Speaker after speaker took to the stage to make the case that Barack Obama was guilty of overregulation, abuse of power, dishonesty, wanton spending and class warfare. The recommended sentence: no more years.
In the legal world, the prosecution has a true advantage. It gets to make the opening statement and the closing remarks. But this isn't court; it's politics. And now it's the incumbent's turn.
Between now and when the Democrats open their convention in Charlotte, N.C., on Tuesday, the American public gets to reboot and cleanse its palate. There's time for a Labor Day cookout, maybe even a trip to the movies. And the Democrats, says media strategist Fred Davis, have "room for minor adjustment" to the case they want to make.
"I'd always rather be the last car dealer you visit and the last convention you watch," says Davis, creative director for the 2008 GOP gathering. "Because the first guy is out of mind already."
The time between conventions is always an odd moment in politics. The challenger has thrown down the gauntlet, usually very aggressively, and the champion — in this case the incumbent — must figure out how to stand his ground. And now there is this pause between the two events, a brief limbo afforded for everyone — the Republicans, the Democrats, the electorate — to process it all and figure out what might come next.
In the National Football League, they flip a coin to see which team will receive first and which will kick. New England Patriots coach Bill Belichick says his decision often depends on "what the wind is going to be." About 60 percent of the time, the coin-toss winner opts to receive, and about the same percentage of those teams go on to win the game.
But the order of the national party conventions is effectively preordained.
The tradition since 1932 has been that the incumbent's party convenes second. That worked out great for George H.W. Bush in 1988, not so well four years later. In 2008, the Democrats were set to convene first, in Denver, when the GOP learned ahead of time that the other party was planning elaborate staging, with Grecian columns.
"John McCain asked for and got a very spartan set that he thought was fitting for the time," says Davis, who worked for the GOP nominee. "A simple black stage with one giant TV screen."
When the Democrats heard about the GOP set, Davis says, they "dramatically reduced the opulence" of their own backdrop. Still, he says, "even in its scaled-down nature, it was big and elaborate and grand."
The conventions weren't always back to back like this. They used to be about a month apart. In recent decades they have been derided as mere coronations, with the nominee ordained long before the opening gavel crashes down.

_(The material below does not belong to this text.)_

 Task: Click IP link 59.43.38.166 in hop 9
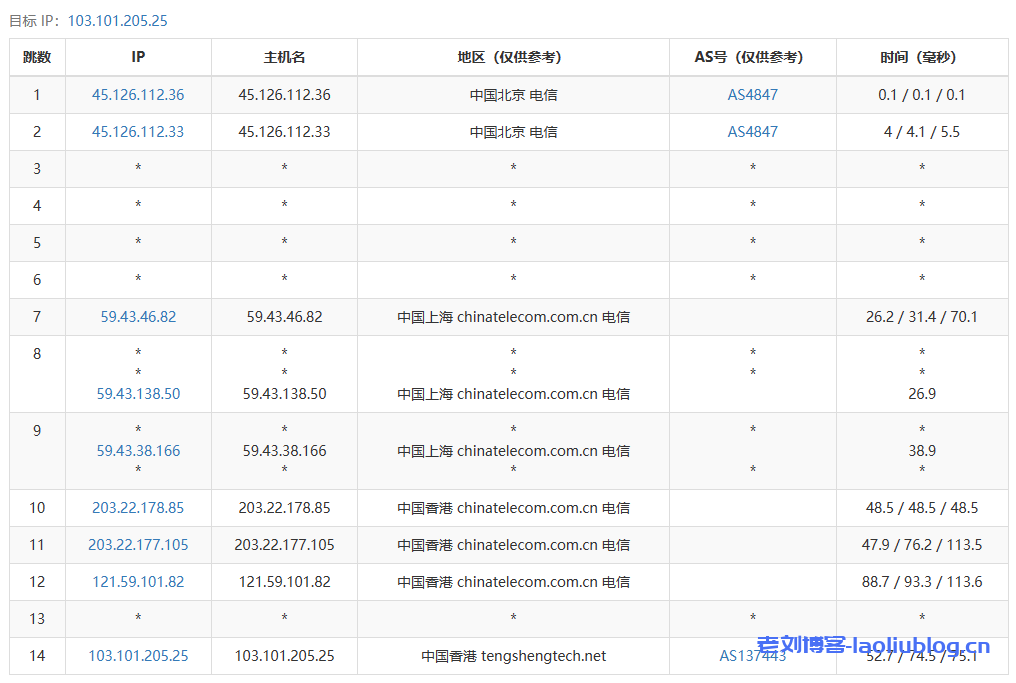(x=137, y=451)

But as sterile and orchestrated as these gatherings have become, author Norman Mailer once wrote, they remain a reminder "that politics in America is still different from politics anywhere else because the politics has arisen out of the immediate needs, ambitions, and cupidities of the people." Our politics, Mailer wrote, "still smell of the bedroom and the kitchen" rather than being handed down from the aristocracy.

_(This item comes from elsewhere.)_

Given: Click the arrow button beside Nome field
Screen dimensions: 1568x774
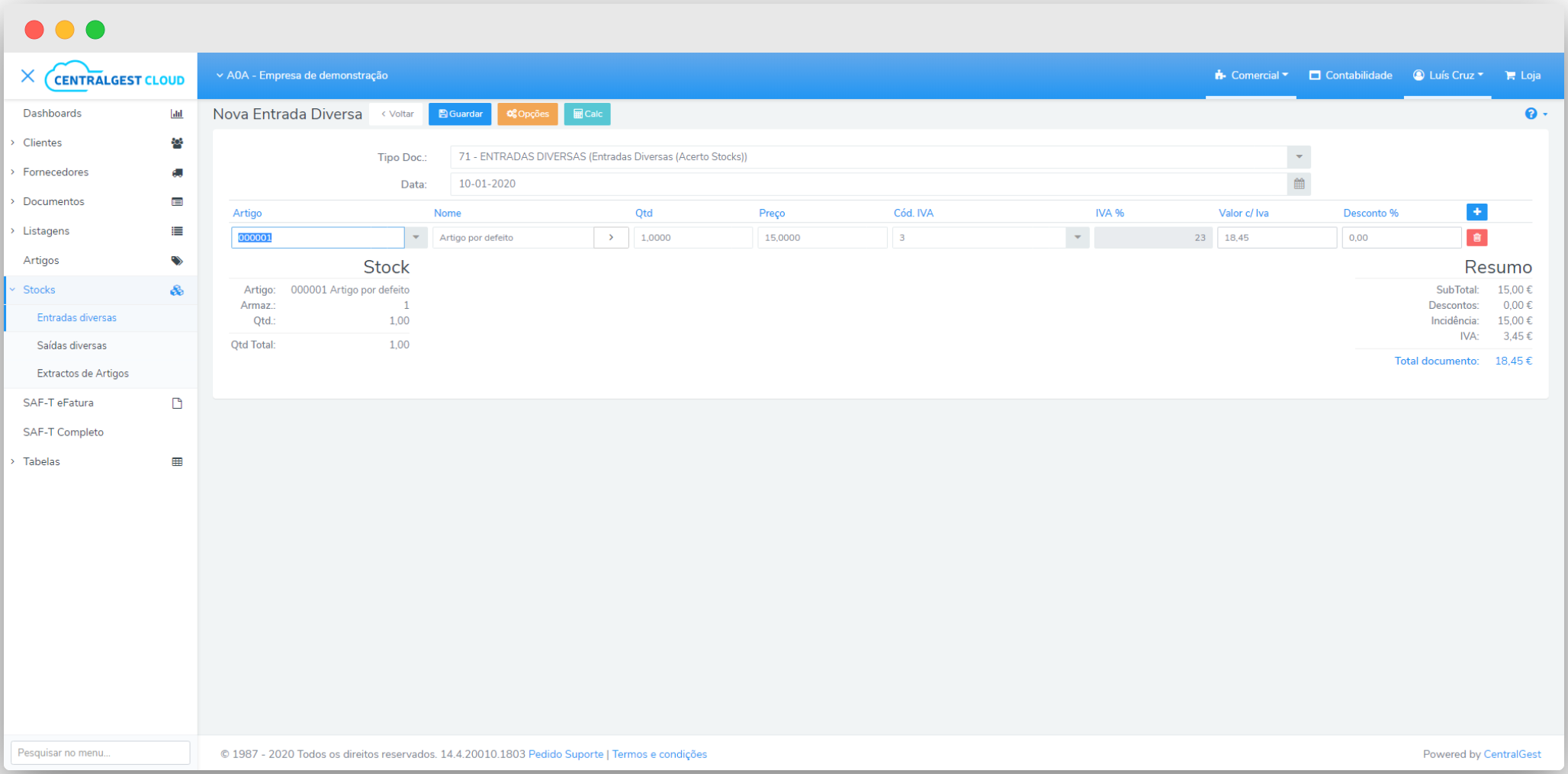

There's not much difference between the conventions when it comes to how much thought people put into them. A Pew Research Center survey out this week found that only 44 percent of adults cared what happened at the Republican convention, and just 43 percent gave a hoot about the Democratic confab. Among independents, interest was about 7 percentage points lower.
But with the candidates running in a near dead heat, and delegates for Texas Rep. Ron Paul parading around the convention floor with clothespins on their noses, the pressure was on Romney to close the deal before the Democrats claimed the spotlight.
The GOP convention's theme was built largely around an Obama quote ("You didn't build that") that the president and many others say was taken out of context. Those three days in Tampa were all about attacking Obama's performance — on jobs, on foreign policy, on spending — and putting him in the position of having to defend that record.
The old saw is that the best defense is a good offense. Before the Republicans had even brought the gavel down on their convention, prominent Democrats were calling for a counteroffensive.
On Thursday morning, Sen. John Kerry, the party's 2004 nominee, issued a fundraising appeal. The decorated Vietnam veteran reminded the faithful about the devastating ads from outside groups that questioned his military record.
"I have one message burned into my memory for everyone who cares about the outcome of this year's presidential election," he wrote. "Respond quickly and powerfully to attacks from the other side."
In the courtroom, the prosecution gets the first and last word because it is the party with the burden of proof. But here, it's unclear which side bears the real burden, says defense attorney Barry Scheck, co-founder of The Innocence Project but perhaps more famous for helping win an acquittal for O.J. Simpson in his murder trial.
"Is it the incumbent or the challenger?" he asks. Given the current wind conditions, he says, "I think the president's probably better served having the last word."
In the end, Romney v. Obama is being tried in the court of public opinion. And until Nov. 6, neither side will be resting.